--- begin ROWS ---
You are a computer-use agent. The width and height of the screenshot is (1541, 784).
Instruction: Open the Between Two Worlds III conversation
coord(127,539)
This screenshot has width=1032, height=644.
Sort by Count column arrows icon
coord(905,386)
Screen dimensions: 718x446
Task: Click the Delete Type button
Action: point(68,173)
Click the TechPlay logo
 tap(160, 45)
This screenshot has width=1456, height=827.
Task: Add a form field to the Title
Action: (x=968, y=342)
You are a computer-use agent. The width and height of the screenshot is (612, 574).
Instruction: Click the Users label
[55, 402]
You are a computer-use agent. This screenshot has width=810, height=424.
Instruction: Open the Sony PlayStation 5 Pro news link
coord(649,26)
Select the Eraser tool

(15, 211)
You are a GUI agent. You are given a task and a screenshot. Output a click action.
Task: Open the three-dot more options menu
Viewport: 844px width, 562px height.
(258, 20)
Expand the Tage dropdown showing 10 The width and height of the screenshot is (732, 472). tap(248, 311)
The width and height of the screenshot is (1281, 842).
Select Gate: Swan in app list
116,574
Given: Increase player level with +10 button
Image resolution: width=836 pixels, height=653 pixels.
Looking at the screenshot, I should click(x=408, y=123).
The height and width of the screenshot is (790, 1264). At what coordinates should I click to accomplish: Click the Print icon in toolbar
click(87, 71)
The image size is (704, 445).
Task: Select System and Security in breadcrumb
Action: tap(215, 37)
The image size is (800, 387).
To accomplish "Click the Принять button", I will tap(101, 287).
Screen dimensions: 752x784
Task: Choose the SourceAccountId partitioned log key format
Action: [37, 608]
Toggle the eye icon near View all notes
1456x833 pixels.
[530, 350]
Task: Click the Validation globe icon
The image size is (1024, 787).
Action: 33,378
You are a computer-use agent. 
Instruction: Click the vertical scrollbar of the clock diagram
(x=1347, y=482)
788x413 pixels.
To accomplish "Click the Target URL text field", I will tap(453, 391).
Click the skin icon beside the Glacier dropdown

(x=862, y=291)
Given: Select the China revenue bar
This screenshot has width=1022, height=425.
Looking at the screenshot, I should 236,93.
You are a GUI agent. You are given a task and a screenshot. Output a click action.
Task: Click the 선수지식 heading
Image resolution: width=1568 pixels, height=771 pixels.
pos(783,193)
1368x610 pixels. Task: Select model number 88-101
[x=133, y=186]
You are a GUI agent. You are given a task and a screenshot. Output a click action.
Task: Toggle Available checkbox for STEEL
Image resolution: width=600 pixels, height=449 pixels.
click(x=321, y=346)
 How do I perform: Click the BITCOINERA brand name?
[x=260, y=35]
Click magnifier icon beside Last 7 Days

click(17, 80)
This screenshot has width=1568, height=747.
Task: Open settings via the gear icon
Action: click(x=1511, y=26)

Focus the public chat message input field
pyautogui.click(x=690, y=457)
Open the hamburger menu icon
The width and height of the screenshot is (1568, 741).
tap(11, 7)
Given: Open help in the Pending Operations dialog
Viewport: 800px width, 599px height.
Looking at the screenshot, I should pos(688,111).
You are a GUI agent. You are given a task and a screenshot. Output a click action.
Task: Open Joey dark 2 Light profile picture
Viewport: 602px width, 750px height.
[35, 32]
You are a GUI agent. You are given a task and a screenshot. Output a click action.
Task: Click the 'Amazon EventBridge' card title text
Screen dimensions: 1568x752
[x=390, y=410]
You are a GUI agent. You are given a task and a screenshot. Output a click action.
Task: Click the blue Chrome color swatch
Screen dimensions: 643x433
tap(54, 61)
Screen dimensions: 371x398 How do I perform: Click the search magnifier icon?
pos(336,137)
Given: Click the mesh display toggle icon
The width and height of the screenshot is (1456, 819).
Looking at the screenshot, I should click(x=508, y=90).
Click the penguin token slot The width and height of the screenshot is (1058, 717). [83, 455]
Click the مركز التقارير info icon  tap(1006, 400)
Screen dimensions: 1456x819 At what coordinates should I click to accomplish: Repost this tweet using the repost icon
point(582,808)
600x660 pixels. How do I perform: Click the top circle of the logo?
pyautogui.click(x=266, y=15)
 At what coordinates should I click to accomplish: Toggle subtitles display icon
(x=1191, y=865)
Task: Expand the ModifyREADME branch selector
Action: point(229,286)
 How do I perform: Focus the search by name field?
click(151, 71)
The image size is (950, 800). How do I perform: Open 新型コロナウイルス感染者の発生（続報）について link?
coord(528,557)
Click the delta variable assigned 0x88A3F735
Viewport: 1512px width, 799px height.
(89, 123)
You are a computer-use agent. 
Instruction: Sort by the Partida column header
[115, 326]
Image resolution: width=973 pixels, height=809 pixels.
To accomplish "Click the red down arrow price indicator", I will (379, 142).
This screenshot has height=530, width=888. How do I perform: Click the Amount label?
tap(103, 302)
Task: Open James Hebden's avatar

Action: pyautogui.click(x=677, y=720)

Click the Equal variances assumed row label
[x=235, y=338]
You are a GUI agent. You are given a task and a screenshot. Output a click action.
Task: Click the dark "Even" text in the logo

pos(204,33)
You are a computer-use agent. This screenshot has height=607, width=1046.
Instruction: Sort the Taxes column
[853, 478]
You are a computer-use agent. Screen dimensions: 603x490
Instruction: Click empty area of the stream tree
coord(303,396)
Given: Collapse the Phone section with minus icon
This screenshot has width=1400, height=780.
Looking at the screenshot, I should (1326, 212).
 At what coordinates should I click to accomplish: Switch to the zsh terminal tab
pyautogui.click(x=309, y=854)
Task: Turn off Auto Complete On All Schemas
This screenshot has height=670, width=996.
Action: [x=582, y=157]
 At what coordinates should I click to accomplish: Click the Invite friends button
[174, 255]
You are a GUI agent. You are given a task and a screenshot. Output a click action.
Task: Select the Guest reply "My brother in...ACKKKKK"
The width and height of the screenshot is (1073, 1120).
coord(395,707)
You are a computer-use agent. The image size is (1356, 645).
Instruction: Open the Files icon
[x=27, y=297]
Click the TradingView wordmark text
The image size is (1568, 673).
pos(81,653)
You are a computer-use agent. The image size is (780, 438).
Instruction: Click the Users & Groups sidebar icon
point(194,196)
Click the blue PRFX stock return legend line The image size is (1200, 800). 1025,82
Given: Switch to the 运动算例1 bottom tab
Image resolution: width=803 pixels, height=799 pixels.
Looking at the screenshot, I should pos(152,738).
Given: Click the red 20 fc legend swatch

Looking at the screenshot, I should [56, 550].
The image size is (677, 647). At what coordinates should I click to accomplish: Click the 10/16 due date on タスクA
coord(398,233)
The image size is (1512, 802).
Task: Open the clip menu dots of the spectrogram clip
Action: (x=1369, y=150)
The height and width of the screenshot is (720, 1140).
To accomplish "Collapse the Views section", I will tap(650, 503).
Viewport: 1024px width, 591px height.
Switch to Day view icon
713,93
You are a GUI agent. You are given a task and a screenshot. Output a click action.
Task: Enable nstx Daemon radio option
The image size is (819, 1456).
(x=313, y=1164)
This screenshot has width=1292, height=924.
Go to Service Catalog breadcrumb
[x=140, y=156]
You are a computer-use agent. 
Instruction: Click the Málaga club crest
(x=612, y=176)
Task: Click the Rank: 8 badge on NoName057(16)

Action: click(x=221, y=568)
--- end ROWS ---
> _GOAL_
Copy each line of the listing above that contains the string "menu". Treat uppercase and lowercase as different when matching.

> _SOLUTION FOR THIS PROBLEM_
Task: Open the three-dot more options menu
Open the hamburger menu icon
Task: Open the clip menu dots of the spectrogram clip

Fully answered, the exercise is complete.